**SOURCE INFORMATION:**
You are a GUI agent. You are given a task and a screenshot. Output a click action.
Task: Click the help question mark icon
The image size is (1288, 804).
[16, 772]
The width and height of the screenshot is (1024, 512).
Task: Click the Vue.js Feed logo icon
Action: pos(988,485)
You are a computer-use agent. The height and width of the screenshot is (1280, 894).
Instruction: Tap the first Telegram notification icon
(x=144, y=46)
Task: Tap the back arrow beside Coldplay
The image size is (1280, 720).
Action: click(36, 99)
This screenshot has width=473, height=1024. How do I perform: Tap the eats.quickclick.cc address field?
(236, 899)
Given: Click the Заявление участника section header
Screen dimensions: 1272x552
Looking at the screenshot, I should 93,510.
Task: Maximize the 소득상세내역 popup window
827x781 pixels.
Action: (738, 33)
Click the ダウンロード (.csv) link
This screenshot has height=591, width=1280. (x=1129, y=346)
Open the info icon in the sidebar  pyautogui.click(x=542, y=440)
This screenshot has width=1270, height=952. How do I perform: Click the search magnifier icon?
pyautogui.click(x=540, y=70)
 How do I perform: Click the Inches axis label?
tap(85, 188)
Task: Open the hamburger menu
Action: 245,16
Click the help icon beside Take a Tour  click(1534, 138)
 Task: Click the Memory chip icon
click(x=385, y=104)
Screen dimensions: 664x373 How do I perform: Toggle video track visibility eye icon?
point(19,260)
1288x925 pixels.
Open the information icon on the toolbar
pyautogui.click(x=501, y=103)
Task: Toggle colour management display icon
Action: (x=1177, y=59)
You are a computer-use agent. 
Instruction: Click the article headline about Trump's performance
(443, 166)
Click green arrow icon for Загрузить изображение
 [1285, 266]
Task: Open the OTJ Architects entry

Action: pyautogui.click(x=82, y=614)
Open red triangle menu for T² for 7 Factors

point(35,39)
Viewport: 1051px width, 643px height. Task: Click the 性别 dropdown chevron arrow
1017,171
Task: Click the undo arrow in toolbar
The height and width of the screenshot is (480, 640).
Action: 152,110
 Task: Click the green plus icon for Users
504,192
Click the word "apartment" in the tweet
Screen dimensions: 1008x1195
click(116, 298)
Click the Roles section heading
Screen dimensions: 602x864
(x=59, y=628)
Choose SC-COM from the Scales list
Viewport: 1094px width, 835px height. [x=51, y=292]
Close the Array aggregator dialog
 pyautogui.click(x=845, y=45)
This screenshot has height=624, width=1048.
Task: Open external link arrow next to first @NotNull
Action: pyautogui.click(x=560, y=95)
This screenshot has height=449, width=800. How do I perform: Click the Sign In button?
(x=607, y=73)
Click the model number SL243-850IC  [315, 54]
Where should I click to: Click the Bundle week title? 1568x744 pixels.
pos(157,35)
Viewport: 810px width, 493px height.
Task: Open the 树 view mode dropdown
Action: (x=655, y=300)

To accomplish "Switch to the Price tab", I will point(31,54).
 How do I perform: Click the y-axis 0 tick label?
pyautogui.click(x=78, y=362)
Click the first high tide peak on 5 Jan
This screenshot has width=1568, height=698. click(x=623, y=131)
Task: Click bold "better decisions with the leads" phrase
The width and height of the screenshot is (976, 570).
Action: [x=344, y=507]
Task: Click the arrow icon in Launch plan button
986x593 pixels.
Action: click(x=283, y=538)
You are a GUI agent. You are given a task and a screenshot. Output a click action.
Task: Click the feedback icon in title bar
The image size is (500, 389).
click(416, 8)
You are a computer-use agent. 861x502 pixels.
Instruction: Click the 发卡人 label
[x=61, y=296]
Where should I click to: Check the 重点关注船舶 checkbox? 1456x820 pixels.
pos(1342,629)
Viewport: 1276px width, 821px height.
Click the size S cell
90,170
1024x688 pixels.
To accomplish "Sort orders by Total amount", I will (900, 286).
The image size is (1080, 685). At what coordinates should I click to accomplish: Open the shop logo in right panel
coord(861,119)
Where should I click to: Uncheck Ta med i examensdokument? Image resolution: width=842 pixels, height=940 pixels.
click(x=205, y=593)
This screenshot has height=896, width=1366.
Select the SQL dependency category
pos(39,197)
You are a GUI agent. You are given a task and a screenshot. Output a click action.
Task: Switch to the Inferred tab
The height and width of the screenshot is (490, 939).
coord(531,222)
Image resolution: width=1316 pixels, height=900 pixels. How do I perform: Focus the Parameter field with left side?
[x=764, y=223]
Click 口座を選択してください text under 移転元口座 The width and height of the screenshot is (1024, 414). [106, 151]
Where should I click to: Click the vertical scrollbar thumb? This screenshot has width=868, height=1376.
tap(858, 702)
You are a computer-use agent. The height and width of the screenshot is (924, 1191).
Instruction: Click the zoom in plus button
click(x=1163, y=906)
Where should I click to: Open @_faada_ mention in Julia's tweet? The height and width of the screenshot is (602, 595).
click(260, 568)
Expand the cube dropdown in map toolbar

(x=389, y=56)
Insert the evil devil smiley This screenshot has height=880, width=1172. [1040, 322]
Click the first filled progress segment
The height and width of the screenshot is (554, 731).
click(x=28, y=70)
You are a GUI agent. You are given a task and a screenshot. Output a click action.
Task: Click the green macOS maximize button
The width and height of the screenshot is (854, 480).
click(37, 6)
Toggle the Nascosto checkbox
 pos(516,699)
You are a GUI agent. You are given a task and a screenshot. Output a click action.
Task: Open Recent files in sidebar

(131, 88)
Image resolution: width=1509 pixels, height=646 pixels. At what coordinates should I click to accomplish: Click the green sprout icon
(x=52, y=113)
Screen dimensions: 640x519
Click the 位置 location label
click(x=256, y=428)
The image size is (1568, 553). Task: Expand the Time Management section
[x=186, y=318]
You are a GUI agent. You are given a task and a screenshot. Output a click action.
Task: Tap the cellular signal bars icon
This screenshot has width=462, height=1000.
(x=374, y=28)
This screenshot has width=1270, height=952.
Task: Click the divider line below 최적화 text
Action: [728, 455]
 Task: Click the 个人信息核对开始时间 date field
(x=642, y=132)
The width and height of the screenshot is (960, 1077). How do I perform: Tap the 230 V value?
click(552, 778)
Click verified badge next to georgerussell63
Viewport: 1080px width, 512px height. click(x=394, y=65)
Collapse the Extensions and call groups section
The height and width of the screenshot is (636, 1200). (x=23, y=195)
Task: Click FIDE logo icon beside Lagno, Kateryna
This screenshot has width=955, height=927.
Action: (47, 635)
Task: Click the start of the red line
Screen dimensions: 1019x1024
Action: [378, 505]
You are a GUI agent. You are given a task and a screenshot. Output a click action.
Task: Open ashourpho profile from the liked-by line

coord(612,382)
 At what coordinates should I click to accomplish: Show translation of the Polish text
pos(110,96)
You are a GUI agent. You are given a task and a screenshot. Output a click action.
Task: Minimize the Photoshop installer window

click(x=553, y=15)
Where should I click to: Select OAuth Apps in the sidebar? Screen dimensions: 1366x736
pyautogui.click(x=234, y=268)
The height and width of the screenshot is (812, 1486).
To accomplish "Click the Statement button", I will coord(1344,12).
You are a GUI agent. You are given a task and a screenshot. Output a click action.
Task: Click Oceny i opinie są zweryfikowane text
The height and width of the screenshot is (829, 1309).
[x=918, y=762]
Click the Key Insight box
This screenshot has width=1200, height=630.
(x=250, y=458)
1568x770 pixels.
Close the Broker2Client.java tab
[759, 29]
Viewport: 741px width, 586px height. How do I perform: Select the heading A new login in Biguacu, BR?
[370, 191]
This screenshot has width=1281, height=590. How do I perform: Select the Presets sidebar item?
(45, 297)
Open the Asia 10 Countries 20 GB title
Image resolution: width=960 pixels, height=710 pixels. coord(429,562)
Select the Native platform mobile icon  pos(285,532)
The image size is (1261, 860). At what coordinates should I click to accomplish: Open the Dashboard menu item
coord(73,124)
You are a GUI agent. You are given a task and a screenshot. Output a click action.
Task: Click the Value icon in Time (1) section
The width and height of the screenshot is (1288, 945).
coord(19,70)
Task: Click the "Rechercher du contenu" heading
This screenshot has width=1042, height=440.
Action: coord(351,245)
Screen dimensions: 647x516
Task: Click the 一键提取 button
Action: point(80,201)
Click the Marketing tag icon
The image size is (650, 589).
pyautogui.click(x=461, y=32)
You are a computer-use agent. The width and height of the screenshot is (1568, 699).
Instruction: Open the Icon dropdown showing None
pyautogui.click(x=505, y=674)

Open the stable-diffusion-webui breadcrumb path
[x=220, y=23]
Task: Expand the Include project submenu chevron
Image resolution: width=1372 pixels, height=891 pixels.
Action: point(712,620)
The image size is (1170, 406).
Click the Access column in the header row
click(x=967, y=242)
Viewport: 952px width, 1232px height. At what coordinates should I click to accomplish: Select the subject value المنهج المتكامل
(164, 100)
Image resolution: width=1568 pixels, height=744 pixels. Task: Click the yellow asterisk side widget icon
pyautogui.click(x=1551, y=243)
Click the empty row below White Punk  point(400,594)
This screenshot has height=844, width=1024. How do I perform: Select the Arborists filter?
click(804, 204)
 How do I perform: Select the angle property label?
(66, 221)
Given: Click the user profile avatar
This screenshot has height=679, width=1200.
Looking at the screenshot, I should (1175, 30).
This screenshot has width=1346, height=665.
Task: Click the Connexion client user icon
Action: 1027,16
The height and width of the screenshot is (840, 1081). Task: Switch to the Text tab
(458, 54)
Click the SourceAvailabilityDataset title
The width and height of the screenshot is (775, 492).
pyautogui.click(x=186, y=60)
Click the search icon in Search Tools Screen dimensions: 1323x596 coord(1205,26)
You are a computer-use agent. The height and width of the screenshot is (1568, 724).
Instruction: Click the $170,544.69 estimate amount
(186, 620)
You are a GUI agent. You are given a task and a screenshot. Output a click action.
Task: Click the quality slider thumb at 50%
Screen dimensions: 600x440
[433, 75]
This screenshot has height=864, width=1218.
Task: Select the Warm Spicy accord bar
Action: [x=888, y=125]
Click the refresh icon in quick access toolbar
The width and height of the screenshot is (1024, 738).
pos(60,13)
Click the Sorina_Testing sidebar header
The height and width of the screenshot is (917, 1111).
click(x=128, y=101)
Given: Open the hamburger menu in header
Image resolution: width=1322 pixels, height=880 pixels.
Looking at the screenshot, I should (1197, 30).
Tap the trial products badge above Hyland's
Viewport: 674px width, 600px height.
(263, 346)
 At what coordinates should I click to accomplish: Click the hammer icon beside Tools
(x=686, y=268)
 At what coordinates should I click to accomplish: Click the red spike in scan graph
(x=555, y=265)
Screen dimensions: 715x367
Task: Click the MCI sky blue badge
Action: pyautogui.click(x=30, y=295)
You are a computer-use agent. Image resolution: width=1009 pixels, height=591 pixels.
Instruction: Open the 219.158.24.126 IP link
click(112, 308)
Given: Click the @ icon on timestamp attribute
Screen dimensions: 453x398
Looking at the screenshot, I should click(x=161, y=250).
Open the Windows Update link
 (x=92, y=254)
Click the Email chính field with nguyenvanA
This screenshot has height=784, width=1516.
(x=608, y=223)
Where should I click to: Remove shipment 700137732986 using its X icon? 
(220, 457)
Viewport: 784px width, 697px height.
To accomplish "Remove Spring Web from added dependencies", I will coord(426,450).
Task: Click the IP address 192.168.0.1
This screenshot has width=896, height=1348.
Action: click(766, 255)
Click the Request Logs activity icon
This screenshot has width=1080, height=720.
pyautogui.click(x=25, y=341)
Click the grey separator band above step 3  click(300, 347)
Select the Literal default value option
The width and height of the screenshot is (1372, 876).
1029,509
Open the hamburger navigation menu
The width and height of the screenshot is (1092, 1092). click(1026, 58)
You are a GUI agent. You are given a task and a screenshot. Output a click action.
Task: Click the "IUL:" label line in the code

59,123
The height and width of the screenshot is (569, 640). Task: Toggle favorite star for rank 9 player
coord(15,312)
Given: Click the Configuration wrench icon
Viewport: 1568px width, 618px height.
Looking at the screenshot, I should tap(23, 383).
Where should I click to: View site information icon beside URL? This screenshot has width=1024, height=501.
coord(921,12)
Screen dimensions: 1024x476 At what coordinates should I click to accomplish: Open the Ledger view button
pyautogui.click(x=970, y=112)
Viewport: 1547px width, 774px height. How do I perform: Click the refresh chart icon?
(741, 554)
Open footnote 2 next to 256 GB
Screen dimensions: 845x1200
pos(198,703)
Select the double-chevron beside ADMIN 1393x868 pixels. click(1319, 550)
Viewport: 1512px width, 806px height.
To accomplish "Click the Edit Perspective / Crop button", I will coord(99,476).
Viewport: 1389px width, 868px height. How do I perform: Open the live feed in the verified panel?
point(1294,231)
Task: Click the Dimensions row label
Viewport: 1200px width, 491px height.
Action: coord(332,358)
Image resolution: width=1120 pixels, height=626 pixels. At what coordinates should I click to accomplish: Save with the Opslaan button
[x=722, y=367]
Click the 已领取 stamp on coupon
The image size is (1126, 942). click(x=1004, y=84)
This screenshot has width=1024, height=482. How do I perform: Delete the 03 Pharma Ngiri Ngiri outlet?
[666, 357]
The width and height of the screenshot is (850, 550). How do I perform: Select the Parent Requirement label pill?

**PROBLEM:**
Reproduce, unchanged, the line containing "Task: Click the IP address 192.168.0.1" and each line after it through the end of the listing above, and nothing else.

**RESPONSE BOX:**
Task: Click the IP address 192.168.0.1
This screenshot has width=896, height=1348.
Action: click(766, 255)
Click the Request Logs activity icon
This screenshot has width=1080, height=720.
pyautogui.click(x=25, y=341)
Click the grey separator band above step 3  click(300, 347)
Select the Literal default value option
The width and height of the screenshot is (1372, 876).
1029,509
Open the hamburger navigation menu
The width and height of the screenshot is (1092, 1092). click(1026, 58)
You are a GUI agent. You are given a task and a screenshot. Output a click action.
Task: Click the "IUL:" label line in the code

59,123
The height and width of the screenshot is (569, 640). Task: Toggle favorite star for rank 9 player
coord(15,312)
Given: Click the Configuration wrench icon
Viewport: 1568px width, 618px height.
Looking at the screenshot, I should tap(23, 383).
Where should I click to: View site information icon beside URL? This screenshot has width=1024, height=501.
coord(921,12)
Screen dimensions: 1024x476 At what coordinates should I click to accomplish: Open the Ledger view button
pyautogui.click(x=970, y=112)
Viewport: 1547px width, 774px height. How do I perform: Click the refresh chart icon?
(741, 554)
Open footnote 2 next to 256 GB
Screen dimensions: 845x1200
pos(198,703)
Select the double-chevron beside ADMIN 1393x868 pixels. click(1319, 550)
Viewport: 1512px width, 806px height.
To accomplish "Click the Edit Perspective / Crop button", I will coord(99,476).
Viewport: 1389px width, 868px height. How do I perform: Open the live feed in the verified panel?
point(1294,231)
Task: Click the Dimensions row label
Viewport: 1200px width, 491px height.
Action: coord(332,358)
Image resolution: width=1120 pixels, height=626 pixels. At what coordinates should I click to accomplish: Save with the Opslaan button
[x=722, y=367]
Click the 已领取 stamp on coupon
The image size is (1126, 942). click(x=1004, y=84)
This screenshot has width=1024, height=482. How do I perform: Delete the 03 Pharma Ngiri Ngiri outlet?
[666, 357]
The width and height of the screenshot is (850, 550). How do I perform: Select the Parent Requirement label pill?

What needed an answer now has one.